Emmett also forwarded a message to Carlson from Savitt, where Savitt sought support. In that particular email, Savitt mentioned that Sher Edling's lawsuits had the support of the RLF managed fund, Collective Action Fund for Accountability, Resilience and Adaptation. "Wanted to let you know that we filed the first three lawsuits supported by the Collective Action Fund on Monday," Savitt wrote to Emmett. "These precedent setting cases call on 37 of the world's leading fossil fuel companies to take responsibility for the devastating damage sea level rise - caused by their greenhouse gas emissions - is having on coastal communities."

DiCarpio's foundation announced it would contribute $20million in grants to a number of different environmental causes just two months after the emails were sent. GAO accessed the announcement through a web archive as it had been removed from the group's website. Mirroring Savitt's language in the email to Emmett, the announcement included a grant to the RLF "to support precedent-setting legal actions to hold major corporations in the fossil fuel industry liable for the effects of climate change pollution". 

"We are proud to support the work of over 100 organizations at home and abroad. These grantees are active on the ground, protecting our oceans, forests and endangered species for future generations – and tackling the urgent, existential challenges of climate change," DiCaprio said while speaking at Yale University at the time. 

In February 2018, Carlson asked Emmett if a person named "Andy" would have "any interest in helping to finance the nuisance litigation". She added that she had spoken to "the lawyers, including Vic Sher, a partner at Sher Edling, and had "continued to be impressed with him." In response, Emmett said she could definitely reach out to 'Andy'. "You can tell him Terry's organization and I are both serious supporters, that you are an advisor, that the science is there, that it could do more for the environment than just about anything going on if it succeeds," Emmett said.

It is not known how much money LFD handed to RLF. However, of the $20million announced in 2017, $3,573,562 was allocated to 'Climate Program', which happens to be the category under which The Collective Action Fund fell. Its 2017 announcement suggested that various other organizations received funding from the foundation under this category.
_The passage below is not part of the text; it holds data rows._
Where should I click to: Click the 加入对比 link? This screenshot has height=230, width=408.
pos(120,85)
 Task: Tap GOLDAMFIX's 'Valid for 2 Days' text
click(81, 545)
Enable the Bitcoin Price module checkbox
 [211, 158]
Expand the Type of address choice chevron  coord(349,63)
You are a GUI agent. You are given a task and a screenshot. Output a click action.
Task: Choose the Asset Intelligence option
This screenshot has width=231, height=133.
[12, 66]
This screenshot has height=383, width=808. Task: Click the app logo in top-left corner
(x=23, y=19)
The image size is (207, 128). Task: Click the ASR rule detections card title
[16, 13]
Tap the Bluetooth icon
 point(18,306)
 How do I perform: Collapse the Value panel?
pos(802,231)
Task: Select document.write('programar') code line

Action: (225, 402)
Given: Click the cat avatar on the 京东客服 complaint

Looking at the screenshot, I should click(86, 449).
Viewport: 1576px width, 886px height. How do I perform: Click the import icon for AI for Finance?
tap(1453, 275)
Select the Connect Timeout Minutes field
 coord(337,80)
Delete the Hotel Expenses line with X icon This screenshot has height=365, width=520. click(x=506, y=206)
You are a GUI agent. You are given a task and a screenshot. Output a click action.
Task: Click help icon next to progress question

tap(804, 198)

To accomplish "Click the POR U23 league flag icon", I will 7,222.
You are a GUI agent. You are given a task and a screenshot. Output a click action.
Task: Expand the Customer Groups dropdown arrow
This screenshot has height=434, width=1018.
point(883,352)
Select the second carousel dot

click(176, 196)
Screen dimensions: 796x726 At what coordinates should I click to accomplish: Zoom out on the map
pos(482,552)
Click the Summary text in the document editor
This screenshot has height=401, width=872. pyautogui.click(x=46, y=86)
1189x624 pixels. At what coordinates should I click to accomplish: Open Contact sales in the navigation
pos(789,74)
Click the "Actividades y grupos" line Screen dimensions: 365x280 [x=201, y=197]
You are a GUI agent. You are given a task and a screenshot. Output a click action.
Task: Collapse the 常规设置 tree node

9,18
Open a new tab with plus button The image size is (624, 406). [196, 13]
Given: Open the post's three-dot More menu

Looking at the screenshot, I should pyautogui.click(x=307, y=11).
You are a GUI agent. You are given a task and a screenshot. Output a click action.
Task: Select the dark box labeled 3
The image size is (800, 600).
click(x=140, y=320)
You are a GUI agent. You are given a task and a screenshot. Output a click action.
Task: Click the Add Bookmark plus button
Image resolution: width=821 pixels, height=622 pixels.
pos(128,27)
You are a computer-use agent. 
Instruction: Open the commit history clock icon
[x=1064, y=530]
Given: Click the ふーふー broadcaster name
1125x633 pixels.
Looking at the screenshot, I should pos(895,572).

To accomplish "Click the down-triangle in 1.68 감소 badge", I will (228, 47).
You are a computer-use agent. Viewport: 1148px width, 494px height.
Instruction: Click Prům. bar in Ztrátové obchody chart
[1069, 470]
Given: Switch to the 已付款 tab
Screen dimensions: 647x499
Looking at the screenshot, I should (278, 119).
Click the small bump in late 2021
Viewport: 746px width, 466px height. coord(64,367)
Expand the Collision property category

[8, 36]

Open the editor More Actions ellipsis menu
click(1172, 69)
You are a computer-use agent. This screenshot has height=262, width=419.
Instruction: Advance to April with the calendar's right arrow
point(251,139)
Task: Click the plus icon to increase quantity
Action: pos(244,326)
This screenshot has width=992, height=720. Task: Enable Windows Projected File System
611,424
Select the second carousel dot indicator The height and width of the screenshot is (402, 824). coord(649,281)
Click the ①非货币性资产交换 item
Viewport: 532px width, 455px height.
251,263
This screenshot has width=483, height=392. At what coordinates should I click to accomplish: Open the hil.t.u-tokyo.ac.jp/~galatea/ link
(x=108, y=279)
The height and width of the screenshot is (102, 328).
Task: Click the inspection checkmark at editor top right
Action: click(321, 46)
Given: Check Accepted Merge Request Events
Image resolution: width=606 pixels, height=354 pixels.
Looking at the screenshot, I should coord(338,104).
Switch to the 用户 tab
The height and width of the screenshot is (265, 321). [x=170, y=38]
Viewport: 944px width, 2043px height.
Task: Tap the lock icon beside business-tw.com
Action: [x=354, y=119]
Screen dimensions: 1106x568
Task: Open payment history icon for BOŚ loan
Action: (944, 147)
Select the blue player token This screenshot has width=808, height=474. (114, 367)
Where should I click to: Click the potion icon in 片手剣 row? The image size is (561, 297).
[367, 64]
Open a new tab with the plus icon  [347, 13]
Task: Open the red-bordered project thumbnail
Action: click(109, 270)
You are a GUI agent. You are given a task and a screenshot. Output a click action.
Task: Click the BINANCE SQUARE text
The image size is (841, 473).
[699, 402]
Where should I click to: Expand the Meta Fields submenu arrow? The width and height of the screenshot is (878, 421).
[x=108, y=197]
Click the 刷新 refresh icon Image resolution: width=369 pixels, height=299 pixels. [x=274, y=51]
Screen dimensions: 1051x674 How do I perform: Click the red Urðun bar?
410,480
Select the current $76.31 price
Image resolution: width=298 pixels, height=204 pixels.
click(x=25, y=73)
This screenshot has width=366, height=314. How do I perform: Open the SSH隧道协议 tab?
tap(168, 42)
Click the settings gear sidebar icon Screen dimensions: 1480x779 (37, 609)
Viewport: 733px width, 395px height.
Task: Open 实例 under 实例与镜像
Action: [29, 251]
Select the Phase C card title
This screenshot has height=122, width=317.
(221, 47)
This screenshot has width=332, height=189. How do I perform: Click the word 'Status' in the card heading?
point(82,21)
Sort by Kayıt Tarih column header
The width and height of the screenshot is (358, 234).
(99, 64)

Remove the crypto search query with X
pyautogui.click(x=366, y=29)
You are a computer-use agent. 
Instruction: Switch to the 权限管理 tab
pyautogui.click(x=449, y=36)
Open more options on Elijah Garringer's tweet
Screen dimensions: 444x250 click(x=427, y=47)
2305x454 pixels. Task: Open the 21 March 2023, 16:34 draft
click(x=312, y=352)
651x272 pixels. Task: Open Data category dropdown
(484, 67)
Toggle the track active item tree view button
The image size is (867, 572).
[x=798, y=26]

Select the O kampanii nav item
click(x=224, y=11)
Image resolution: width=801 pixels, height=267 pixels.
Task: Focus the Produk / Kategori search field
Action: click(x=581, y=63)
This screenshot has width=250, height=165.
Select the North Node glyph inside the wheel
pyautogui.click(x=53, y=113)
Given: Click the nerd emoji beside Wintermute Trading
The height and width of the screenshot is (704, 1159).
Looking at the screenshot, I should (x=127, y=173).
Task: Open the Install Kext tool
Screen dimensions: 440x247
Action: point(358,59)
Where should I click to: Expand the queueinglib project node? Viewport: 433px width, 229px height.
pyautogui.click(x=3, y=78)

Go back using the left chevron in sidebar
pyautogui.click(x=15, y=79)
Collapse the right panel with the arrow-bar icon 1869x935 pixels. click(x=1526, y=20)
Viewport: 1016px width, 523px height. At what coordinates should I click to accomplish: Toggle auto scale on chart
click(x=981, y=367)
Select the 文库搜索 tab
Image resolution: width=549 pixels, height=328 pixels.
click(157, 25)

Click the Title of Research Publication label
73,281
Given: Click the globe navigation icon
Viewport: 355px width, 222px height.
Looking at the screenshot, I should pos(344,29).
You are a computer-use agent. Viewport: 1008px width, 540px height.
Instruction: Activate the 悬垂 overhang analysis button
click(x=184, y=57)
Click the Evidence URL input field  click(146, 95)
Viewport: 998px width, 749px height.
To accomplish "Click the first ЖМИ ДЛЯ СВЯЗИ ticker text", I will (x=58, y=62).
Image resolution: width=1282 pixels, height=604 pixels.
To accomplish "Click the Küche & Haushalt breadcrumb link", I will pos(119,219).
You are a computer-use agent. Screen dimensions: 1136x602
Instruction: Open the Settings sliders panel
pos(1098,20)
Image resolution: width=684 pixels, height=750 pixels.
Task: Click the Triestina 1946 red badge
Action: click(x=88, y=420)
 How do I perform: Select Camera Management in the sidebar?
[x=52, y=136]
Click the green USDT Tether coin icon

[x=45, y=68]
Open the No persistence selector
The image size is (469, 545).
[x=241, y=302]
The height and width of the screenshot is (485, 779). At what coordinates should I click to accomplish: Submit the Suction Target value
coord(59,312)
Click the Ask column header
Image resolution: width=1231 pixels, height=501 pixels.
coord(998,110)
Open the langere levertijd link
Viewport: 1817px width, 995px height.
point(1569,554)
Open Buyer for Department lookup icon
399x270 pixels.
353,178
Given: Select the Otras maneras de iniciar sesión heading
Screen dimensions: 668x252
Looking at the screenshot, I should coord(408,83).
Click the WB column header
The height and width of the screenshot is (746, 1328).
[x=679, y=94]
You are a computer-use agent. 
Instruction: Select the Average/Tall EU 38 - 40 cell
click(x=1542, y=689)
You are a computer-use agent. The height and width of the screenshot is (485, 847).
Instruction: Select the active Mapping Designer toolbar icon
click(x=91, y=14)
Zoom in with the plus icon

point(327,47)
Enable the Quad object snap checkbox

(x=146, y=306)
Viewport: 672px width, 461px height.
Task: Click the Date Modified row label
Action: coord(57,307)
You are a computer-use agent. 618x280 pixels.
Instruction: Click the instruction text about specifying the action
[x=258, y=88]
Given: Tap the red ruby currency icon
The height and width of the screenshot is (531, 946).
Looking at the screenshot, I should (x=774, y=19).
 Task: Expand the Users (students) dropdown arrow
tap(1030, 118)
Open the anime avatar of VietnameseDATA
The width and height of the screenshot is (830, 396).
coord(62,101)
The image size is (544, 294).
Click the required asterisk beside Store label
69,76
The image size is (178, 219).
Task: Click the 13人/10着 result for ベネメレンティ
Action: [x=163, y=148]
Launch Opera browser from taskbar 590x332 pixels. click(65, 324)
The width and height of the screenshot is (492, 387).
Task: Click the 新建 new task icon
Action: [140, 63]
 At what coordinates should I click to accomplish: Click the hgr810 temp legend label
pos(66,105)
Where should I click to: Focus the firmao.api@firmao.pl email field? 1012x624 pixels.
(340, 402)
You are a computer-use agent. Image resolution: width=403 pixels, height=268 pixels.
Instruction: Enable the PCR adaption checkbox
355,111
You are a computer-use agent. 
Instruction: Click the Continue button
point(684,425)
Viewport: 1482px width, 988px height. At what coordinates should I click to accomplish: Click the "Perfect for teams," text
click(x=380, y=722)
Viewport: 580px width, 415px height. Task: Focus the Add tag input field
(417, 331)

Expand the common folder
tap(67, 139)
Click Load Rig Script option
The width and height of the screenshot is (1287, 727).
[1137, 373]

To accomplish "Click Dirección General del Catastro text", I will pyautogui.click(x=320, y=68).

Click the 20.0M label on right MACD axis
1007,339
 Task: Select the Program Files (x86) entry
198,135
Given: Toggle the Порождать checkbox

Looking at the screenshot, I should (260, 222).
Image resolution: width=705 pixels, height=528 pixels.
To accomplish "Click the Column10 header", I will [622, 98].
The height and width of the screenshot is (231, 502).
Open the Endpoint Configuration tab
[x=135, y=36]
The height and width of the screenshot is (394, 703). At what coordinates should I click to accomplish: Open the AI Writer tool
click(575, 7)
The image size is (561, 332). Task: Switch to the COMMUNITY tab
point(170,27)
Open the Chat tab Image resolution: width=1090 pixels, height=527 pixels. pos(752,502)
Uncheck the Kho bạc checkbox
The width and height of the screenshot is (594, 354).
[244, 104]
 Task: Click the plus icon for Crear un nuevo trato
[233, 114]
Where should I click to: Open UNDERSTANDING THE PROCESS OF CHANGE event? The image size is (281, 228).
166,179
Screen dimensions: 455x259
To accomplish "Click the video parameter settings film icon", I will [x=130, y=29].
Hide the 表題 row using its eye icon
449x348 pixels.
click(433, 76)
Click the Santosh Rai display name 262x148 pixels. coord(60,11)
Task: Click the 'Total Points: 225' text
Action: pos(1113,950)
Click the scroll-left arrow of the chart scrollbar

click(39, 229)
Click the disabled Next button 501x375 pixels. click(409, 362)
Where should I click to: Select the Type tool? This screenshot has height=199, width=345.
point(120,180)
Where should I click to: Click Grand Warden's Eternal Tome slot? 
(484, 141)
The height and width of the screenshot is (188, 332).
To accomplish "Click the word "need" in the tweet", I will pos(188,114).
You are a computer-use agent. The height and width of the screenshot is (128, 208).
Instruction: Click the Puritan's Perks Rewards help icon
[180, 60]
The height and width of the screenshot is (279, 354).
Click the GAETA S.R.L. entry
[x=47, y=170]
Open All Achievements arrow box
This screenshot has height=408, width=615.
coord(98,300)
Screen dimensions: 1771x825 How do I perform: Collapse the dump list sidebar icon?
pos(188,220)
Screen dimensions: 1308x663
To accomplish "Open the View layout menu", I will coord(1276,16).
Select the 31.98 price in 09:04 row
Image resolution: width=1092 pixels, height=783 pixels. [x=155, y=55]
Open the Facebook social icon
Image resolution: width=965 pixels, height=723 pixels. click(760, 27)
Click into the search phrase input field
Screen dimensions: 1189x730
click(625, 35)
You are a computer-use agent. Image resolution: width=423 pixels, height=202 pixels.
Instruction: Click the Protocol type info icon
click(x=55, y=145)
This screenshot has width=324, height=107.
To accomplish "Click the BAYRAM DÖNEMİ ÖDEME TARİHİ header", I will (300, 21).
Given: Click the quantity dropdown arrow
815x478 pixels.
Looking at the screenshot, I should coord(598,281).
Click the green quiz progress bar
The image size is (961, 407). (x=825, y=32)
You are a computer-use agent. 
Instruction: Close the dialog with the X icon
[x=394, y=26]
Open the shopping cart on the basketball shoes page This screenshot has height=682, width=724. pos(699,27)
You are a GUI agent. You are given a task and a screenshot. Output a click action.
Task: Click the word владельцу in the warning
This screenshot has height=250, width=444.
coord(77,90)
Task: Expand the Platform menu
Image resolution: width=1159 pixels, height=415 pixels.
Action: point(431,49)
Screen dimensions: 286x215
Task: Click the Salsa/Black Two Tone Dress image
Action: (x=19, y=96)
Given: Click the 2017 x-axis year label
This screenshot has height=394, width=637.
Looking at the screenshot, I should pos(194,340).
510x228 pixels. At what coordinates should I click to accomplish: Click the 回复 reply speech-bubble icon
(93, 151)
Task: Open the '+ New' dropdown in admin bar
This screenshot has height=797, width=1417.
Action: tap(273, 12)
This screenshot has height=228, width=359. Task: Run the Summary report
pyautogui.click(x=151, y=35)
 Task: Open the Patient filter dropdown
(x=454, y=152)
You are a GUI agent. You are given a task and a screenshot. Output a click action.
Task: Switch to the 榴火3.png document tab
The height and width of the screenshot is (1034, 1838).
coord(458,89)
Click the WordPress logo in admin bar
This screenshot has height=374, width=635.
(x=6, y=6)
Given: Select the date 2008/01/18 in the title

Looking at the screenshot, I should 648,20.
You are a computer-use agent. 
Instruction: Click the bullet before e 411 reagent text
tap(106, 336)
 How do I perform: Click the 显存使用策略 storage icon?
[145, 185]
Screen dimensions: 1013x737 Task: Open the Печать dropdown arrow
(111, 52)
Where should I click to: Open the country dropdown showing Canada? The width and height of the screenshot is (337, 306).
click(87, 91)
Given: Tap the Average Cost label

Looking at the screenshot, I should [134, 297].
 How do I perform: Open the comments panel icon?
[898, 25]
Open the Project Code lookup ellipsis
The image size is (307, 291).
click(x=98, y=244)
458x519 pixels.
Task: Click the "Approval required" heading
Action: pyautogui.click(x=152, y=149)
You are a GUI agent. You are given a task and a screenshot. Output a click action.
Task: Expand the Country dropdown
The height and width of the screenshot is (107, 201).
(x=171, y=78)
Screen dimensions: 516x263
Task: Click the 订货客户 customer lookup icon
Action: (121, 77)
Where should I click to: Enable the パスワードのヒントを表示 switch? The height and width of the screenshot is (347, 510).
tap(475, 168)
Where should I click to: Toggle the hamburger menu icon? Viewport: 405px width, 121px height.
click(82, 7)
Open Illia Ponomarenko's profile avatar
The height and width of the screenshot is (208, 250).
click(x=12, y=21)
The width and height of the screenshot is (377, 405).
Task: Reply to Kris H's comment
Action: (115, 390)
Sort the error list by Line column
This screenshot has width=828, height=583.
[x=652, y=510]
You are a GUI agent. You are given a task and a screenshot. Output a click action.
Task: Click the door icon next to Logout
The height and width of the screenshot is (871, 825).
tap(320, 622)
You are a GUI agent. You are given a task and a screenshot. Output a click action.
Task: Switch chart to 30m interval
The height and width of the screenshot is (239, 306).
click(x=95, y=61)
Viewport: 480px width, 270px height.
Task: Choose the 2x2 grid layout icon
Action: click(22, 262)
GAO also raised questions on what it called "double dipping" by Sher Edling in its report on the findings. GAO found that the firm also received "contingency fee" agreements to file the climate lawsuits on behalf of the governmental clients. These fees suggest that Sher Edling would have received payment no matter what the outcome was. 

Law professor emeritus at George Mason University, Michael Kraus, wrote for Forbes in 2020, where he noted that this would mean the firm had two funding sources for the same cases. "Can a non-profit funnel donations to a for-profit law firm that has already determined a different form of compensation?" Kraus wrote. "May a law firm, which could be fabulously enriched on a contingent basis, ethically accept funding that is paid whether or not the client prevails?"

"If legislation through litigation is bad, what to make of legislation through litigation subsidized by taxpayers through charitable donations? We don't have all the answers to these questions yet. I think we deserve them," Kraus added. Further, slamming Washington DC's lawsuit against several of the oil giants such as British Petroleum, Chevron, Exxon Mobil and Shell, he said, "The lawsuit is a political attempt to achieve through litigation what the District cannot accomplish through legislation." The GAO also says in its report that this is the reason why some of the lawsuits filed by Sher Edling have faced setbacks in court.

According to the group, the judges concluded that the suits were meant to directly influence federal environment policy. "This led the lawyers and plaintiffs to change tack and insist the cases are really purely local, consumer protection matters," GAO said. While most of the cases are ongoing, two of them involving the California cities of San Francisco and Oakland appear before a federal panel at present.